DESCRIPTION: Physiological effects produced by ingestion of the drug of abuse phencyclidine (PCP) are mediated by PCP acting through several receptors, ion channels, and neurotransmitter reuptake transporters. Among the receptors activated by PCP is the sigma receptor, located in motor and limbic areas of rodent, non-human primate, and human brains. In rodent striatum, nucleus accumbens, prefrontal cortex, hippocampus and cerebellum, we have shown that one role of the sigma receptors is regulation of catecholamine release. The catecholamine dopamine is critical to reinforcement, movement, and psychosis; the catecholamine norepinephrine is involved in mood stability, attention, and cognition. Interference with these neurotransmitter systems by PCP acting through the sigma receptor might be expected to contribute to the psychosis and dysphoria resulting from PCP abuse. Several second messengers involved in the stimulation of catecholamine release from brain tissue and cells have been identified, but nothing is known about the signal transduction pathways mediating sigma receptor inhibition of catecholamine release. In this project, the relationships among sigma receptor agonist binding, activation or inhibition of second messengers, and release of catecholamines will be established in cell models, including the human neuroblastoma cells SK-N-SH and SH-SY5Y for studies on regulation of norepinephrine release, and in rat pheochromocytoma (PC12) cells for regulation of dopamine release. These cell lines have proved valuable in understanding catecholamine release mechanisms in the past, and many second messenger systems have been studied in them. In some experiments not involving catecholamine release, we will use rat neonatal cerebellar granule cells in culture. We have used this cell type extensively to study sigma-1 receptor inhibition of arachidonic acid release. Sigma receptors of the sigma-1 subtype are thought to be coupled to their transducers via a G protein. By using antisense oligonucleotides to the alpha subunits of various inhibitory G proteins, we have begun to identify G protein(s) involved in sigma-1-mediated responses. The physiological relevance of the identified second messengers coupling sigma receptors to catecholamine release in cell models will be determined in brain slices using our established superfusion methodologies. Our findings should be helpful in designing appropriate therapies for abuse of PCP, and related psychotic syndromes.

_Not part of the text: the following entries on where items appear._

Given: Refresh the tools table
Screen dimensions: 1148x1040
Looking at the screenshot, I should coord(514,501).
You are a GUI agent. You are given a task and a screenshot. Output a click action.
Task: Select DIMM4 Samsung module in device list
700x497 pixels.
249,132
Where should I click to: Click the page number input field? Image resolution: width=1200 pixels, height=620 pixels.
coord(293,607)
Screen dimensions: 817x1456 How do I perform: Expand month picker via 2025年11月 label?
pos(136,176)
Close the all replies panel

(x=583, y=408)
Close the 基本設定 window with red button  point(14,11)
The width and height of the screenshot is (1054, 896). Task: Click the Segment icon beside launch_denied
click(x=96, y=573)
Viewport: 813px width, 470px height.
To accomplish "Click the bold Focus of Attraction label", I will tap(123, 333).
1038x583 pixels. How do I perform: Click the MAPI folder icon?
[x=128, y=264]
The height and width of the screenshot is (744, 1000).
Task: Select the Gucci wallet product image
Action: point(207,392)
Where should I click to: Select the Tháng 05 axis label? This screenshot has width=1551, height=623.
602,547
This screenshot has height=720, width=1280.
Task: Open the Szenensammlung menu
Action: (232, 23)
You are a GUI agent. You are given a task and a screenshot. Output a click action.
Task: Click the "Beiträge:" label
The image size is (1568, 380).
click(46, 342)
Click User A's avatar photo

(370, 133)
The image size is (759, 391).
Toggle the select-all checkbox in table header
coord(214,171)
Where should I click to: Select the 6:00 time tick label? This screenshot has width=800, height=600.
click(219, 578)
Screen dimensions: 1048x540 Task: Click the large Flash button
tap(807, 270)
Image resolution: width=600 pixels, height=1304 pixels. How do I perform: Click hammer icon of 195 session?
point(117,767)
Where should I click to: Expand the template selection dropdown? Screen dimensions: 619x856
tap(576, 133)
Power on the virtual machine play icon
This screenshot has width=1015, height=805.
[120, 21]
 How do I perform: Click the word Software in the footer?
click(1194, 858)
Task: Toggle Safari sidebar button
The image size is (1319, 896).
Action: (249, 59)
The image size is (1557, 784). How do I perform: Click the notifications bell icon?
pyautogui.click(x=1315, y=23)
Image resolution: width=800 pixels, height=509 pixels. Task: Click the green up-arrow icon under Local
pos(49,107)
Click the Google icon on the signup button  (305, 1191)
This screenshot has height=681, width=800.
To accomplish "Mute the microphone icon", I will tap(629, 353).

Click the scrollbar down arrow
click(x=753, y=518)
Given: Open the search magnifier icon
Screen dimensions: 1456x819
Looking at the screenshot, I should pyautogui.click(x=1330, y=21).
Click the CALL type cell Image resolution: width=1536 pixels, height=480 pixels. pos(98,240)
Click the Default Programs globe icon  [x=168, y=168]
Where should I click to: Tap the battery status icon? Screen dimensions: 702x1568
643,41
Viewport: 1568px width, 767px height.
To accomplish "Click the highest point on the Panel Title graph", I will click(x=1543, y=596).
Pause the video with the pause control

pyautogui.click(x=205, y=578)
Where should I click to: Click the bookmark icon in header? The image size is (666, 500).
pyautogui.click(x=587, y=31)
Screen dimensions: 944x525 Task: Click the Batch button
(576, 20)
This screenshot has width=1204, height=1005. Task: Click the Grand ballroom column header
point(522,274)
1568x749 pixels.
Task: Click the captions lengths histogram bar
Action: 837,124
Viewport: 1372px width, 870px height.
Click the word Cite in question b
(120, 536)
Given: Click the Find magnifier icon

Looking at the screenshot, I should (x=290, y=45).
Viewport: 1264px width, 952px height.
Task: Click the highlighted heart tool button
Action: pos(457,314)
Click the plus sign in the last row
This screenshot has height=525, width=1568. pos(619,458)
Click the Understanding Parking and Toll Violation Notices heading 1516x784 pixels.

描述： 摄入滥用药物产生的生理影响 苯基二肽（PCP）是由PCP介导的，该PCP通过多种受体作用， 离子通道和神经递质再摄取转运蛋白。 在 PCP激活的受体是位于运动中的Sigma受体 啮齿动物，非人类灵长类动物和人类大脑的边缘区域。 在啮齿动物中 纹状体，伏隔核，前额叶皮层，海马和小脑， 我们已经表明，Sigma受体的一个作用是调节 儿茶酚胺释放。 儿茶酚胺多巴胺对 增强，运动和精神病；儿茶酚胺去甲肾上腺素是 参与情绪稳定，注意力和认知。 干扰 PCP通过Sigma受体作用的这些神经递质系统 可能预计会导致精神病和烦躁不安 来自pcp滥用。 涉及刺激的几个第二个使者 已经鉴定出从脑组织和细胞释放的儿茶酚胺，但是 关于介导Sigma的信号转导途径尚无 儿茶酚胺释放的受体抑制。 在这个项目中， Sigma受体激动剂结合，激活或抑制之间的关系 第二使者的释放将在 细胞模型，包括人类神经母细胞瘤细胞SK-N-SH和SH-SY5Y 去甲肾上腺素释放和大鼠嗜铬细胞瘤的调节研究 （PC12）调节多巴胺释放的细胞。 这些细胞系具有 事实证明，在理解儿茶酚胺释放机制方面被证明很有价值 过去和许多第二信使系统都在其中进行了研究。 在某些人中 实验不涉及儿茶酚胺释放，我们将使用大鼠新生儿 小脑颗粒细胞培养。 我们使用了这种单元格 广泛研究Sigma-1受体抑制蛛网膜酸 发布。 Sigma-1亚型的Sigma受体被认为是耦合的 通过G蛋白到其传感器。 通过使用反义寡核苷酸 对于各种抑制性G蛋白的α亚基，我们已经开始 确定与Sigma-1介导的反应有关的G蛋白。 这 确定的第二使者耦合Sigma的生理相关性 细胞模型中的儿茶酚胺释放的受体将在细胞模型中确定 使用我们已建立的超级灌注方法的脑切片。 我们的发现 应该有助于设计滥用PCP的适当疗法，并且 相关的精神病综合征。